O debate retomou uma decisão tomada pelo próprio Supremo em 2009, quando a Corte afastou a obrigatoriedade do diploma de curso superior em Jornalismo como condição para o exercício profissional. Dino avaliou que o cenário atual, especialmente com a expansão de blogs e redes sociais, tornou mais complexa a definição de quem pode reivindicar determinadas garantias relacionadas à atividade jornalística.
Durante a sessão, Dino também tratou do sigilo da fonte. Para o ministro, a garantia constitucional tem como finalidade proteger o acesso da sociedade a informações de interesse público, mas não deve ser interpretada como proteção para eventuais práticas criminosas ou ameaças.
Alexandre de Moraes acompanhou parte do raciocínio e afirmou que o STF defende a liberdade de imprensa e o sigilo da fonte, mas sustentou que essas garantias não podem ser utilizadas para encobrir crimes. O ministro também relacionou o debate à expansão das redes sociais e à dificuldade de distinguir atividade jornalística profissional da simples produção e divulgação de conteúdo na internet.
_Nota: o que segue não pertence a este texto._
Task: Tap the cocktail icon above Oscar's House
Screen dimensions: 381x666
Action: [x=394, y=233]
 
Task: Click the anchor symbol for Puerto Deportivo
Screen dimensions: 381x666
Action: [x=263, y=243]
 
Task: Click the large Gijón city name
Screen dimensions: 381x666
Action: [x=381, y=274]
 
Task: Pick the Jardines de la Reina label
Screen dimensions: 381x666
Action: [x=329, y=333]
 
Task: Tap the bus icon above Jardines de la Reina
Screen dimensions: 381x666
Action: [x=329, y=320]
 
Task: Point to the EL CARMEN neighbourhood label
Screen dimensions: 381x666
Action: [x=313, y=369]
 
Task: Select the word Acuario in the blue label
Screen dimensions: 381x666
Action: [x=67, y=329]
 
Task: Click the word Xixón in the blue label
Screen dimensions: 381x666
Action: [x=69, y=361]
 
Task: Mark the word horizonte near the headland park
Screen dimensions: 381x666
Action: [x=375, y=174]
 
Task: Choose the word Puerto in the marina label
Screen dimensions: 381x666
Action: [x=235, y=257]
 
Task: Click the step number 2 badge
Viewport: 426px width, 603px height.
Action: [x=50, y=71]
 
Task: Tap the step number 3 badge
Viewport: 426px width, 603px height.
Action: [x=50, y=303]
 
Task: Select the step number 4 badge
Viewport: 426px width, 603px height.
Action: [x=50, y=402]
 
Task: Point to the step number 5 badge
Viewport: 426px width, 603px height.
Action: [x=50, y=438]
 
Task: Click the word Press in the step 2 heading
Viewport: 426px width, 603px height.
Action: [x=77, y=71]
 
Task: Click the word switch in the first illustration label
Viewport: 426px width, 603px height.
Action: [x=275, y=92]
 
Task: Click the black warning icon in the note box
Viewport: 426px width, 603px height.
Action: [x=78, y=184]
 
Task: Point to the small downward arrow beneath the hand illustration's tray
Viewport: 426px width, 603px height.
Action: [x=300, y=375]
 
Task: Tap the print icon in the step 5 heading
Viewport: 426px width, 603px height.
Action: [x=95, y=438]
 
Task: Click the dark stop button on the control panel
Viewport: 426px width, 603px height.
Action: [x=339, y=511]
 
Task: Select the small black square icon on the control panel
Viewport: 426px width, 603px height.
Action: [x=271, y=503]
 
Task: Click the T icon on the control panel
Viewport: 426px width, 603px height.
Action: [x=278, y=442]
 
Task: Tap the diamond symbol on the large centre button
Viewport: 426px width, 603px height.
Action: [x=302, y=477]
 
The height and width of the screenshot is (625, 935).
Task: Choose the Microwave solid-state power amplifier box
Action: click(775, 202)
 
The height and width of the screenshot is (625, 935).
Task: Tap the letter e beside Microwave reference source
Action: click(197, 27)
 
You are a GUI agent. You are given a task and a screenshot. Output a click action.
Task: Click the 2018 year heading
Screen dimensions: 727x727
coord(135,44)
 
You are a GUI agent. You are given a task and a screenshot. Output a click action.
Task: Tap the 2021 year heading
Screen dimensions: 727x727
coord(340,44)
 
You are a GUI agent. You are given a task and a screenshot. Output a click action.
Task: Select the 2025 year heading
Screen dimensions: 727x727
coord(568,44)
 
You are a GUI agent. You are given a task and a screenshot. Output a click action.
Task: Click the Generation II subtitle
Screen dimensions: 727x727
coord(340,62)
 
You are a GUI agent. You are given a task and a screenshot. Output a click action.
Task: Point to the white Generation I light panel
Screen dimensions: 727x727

Debate ocorre após reação de entidades de imprensa
As declarações ocorrem em meio à repercussão de uma investigação envolvendo o jornalista maranhense Luís Pablo. Entidades representativas da imprensa manifestaram preocupação após uma decisão de Moraes autorizar medidas investigativas contra pessoas apontadas como fontes do jornalista, levantando questionamentos sobre a proteção constitucional ao sigilo da fonte.
O presidente do STF, Edson Fachin, já havia se manifestado sobre a controvérsia, defendendo a liberdade de imprensa e destacando que investigações devem buscar eventuais ilícitos sem atingir o exercício legítimo da atividade jornalística.
A discussão desta terça-feira ocorreu durante julgamento de um processo envolvendo direito de resposta relacionado a reportagens exibidas pela TV Globo sobre uma clínica médica. A análise foi interrompida após pedido de vista da ministra Cármen Lúcia.
Apesar das manifestações de Dino e Moraes, não houve decisão do STF restabelecendo a obrigatoriedade do diploma de Jornalismo. O entendimento firmado pela Corte em 2009 continua em vigor, e as declarações dos ministros sinalizam, por enquanto, a possibilidade de uma futura rediscussão do tema.